Pick out every line of the material below that contains the string "This". Treat uppercase and lowercase as different.
═════ Raw records
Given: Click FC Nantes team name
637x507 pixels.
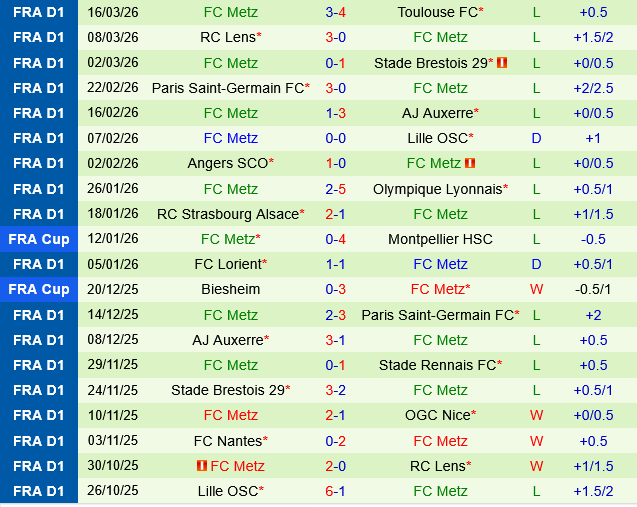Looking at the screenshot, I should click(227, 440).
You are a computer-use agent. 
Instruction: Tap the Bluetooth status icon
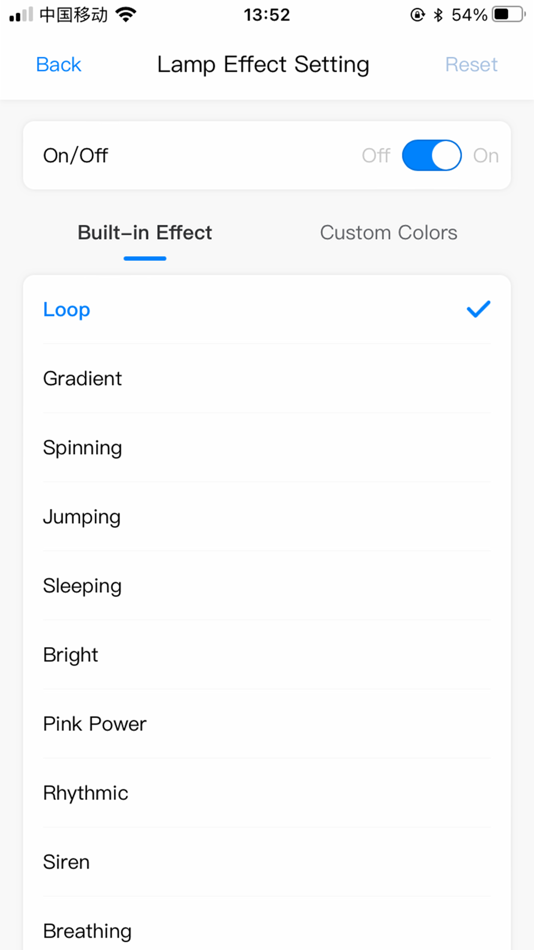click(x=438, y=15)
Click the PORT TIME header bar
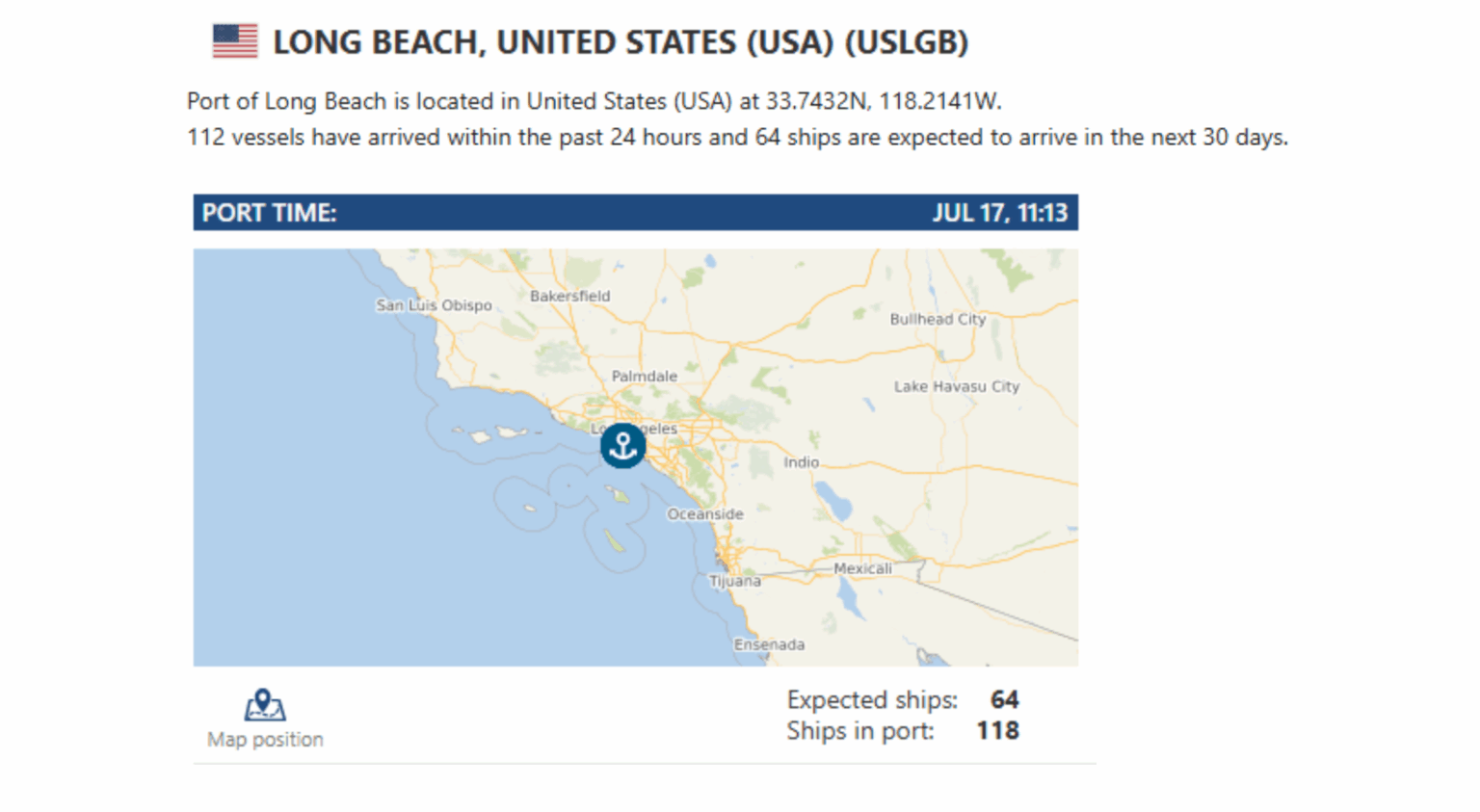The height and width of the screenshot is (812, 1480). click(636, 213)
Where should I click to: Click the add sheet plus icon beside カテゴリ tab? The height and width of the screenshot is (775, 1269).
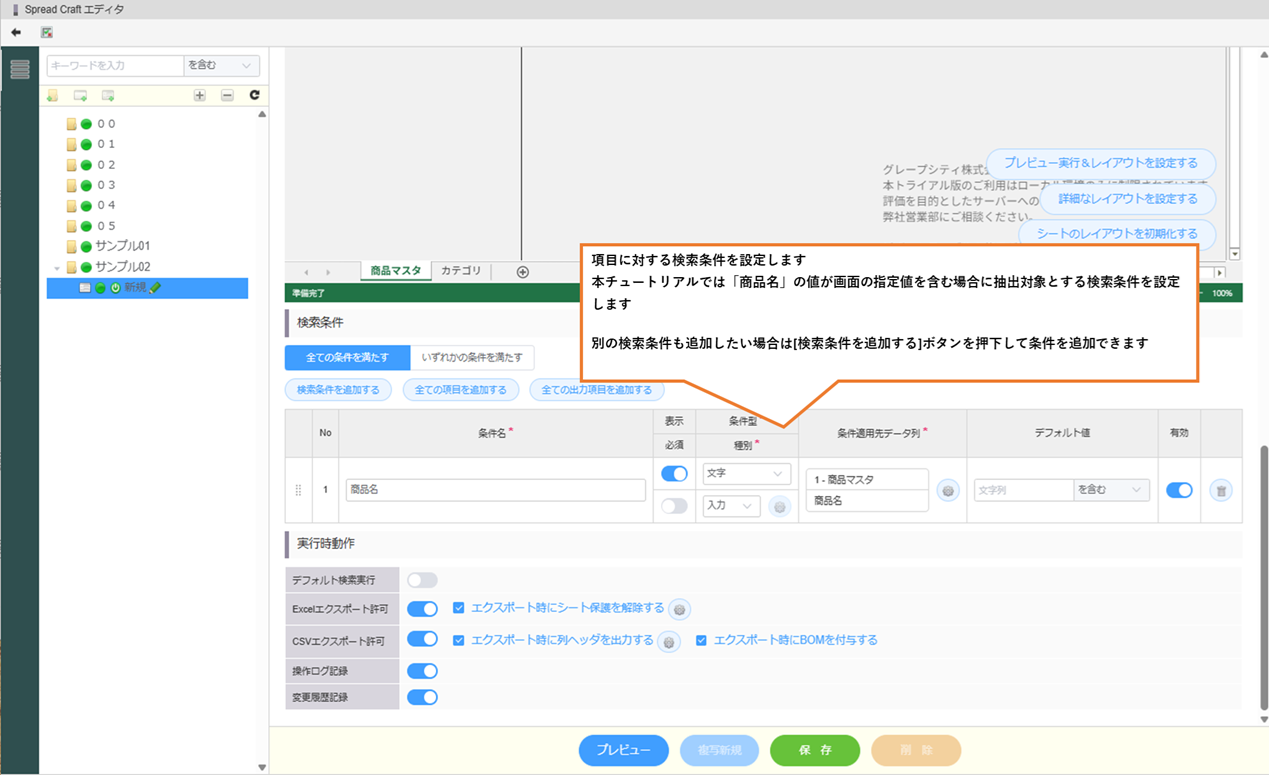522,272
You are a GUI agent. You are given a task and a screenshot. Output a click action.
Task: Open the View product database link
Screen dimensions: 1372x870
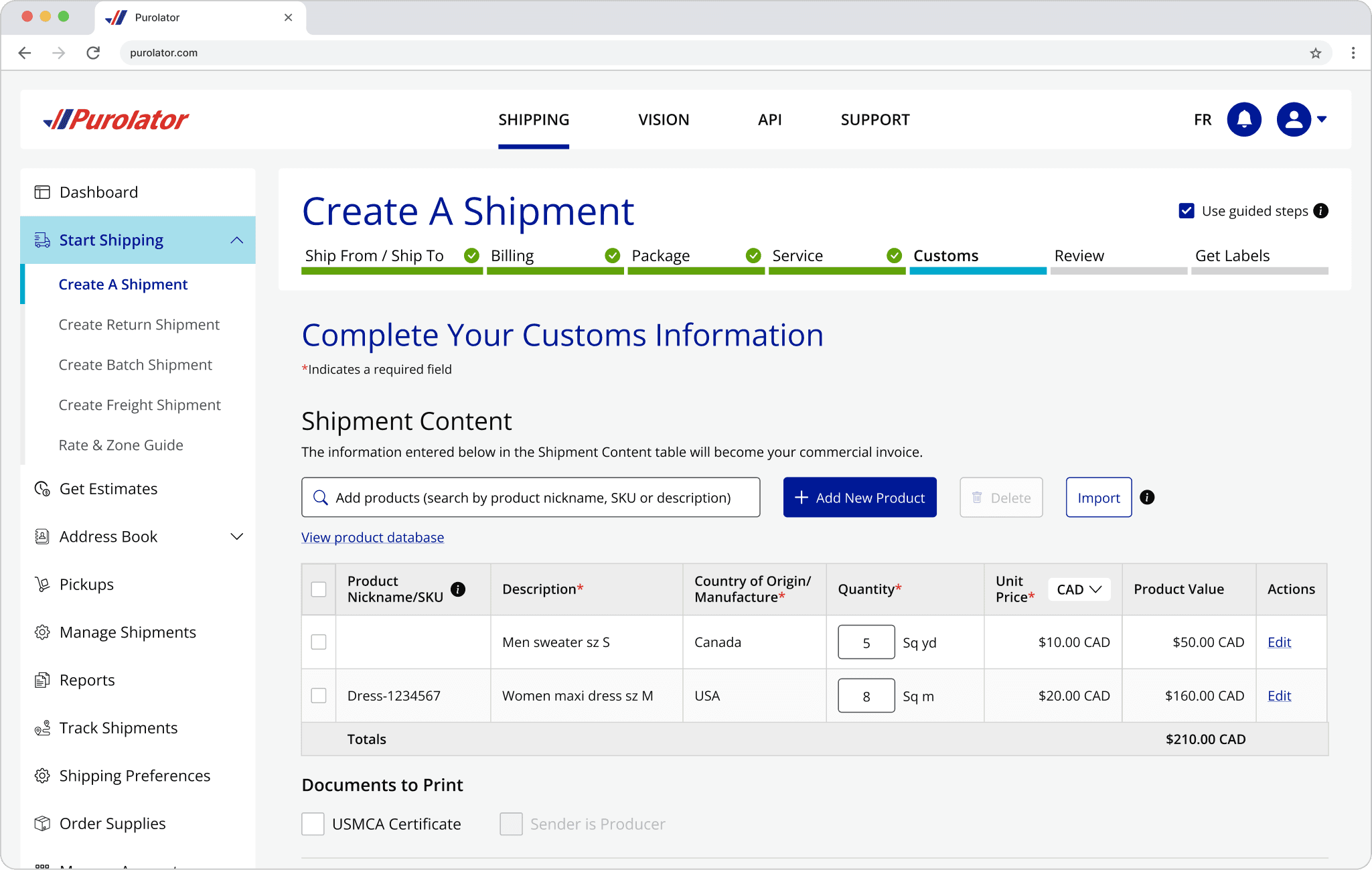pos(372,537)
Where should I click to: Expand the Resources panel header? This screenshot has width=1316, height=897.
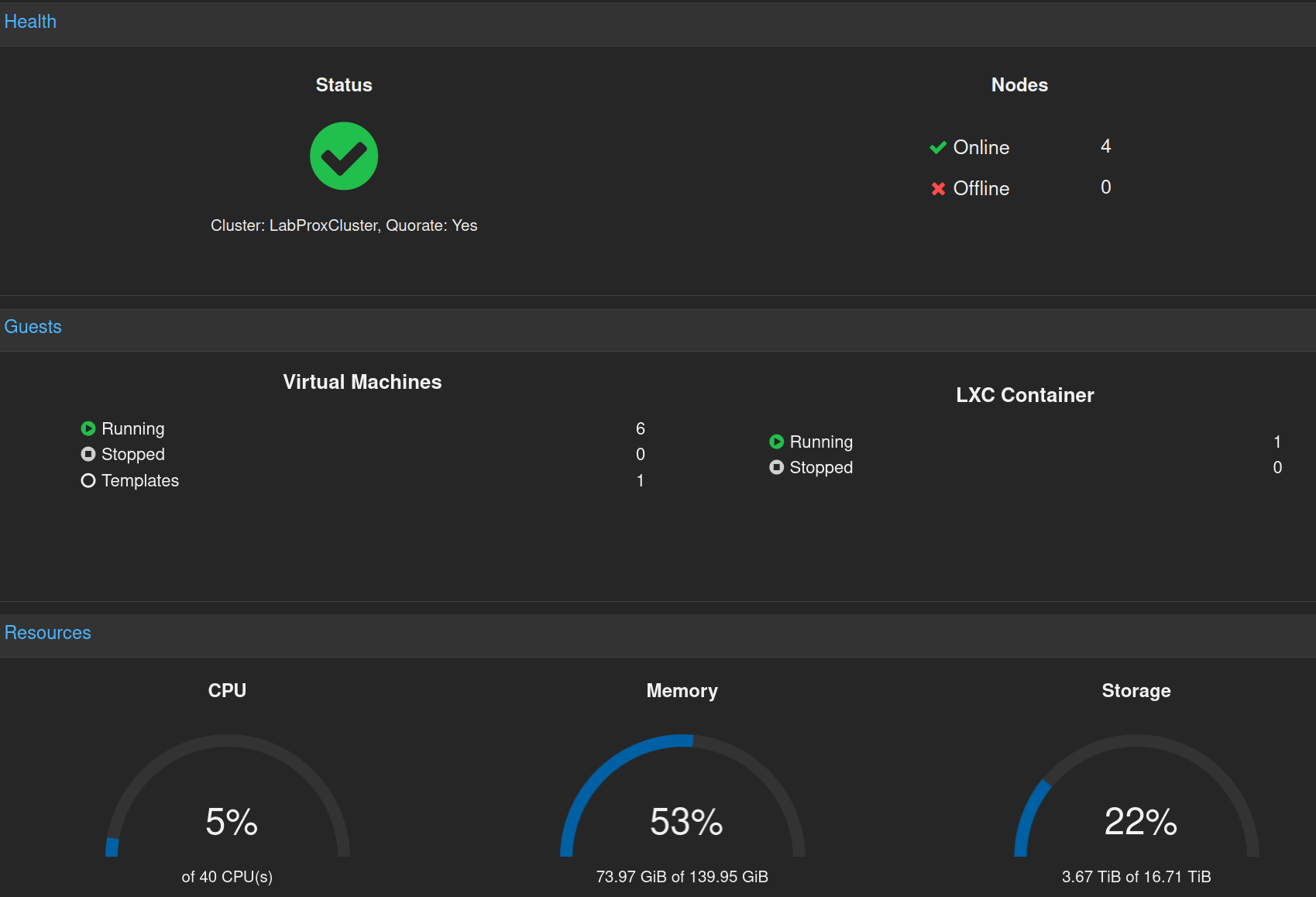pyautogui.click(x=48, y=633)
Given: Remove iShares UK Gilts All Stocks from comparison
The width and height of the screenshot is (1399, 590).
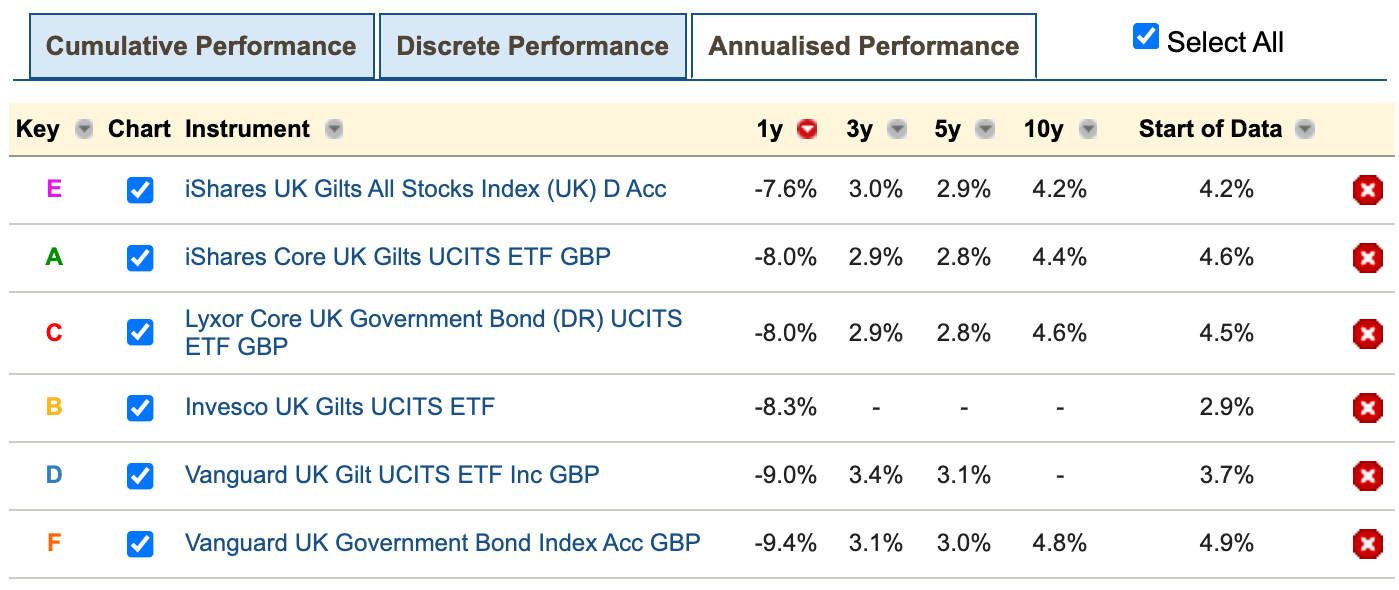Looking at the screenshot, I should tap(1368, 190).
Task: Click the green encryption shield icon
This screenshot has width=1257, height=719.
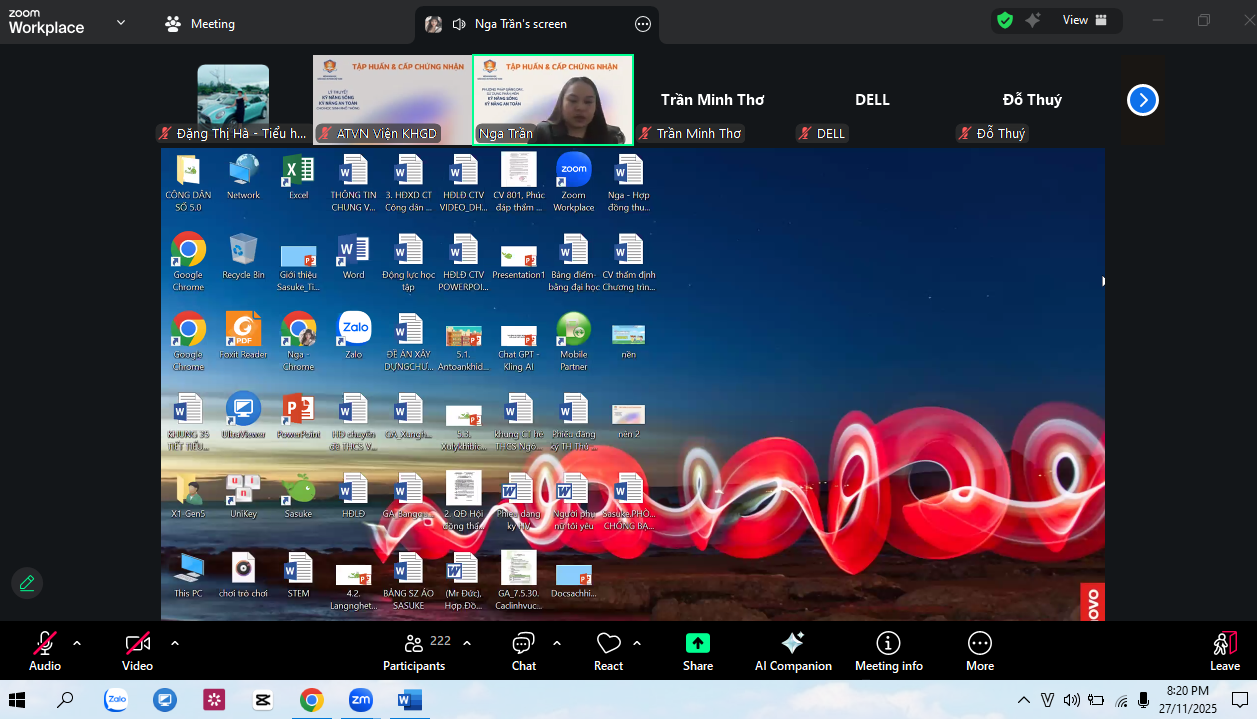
══════════
§ Written answer
Where should I click to: Expand the Resources panel header? This screenshot has width=1316, height=897.
This screenshot has width=1257, height=719.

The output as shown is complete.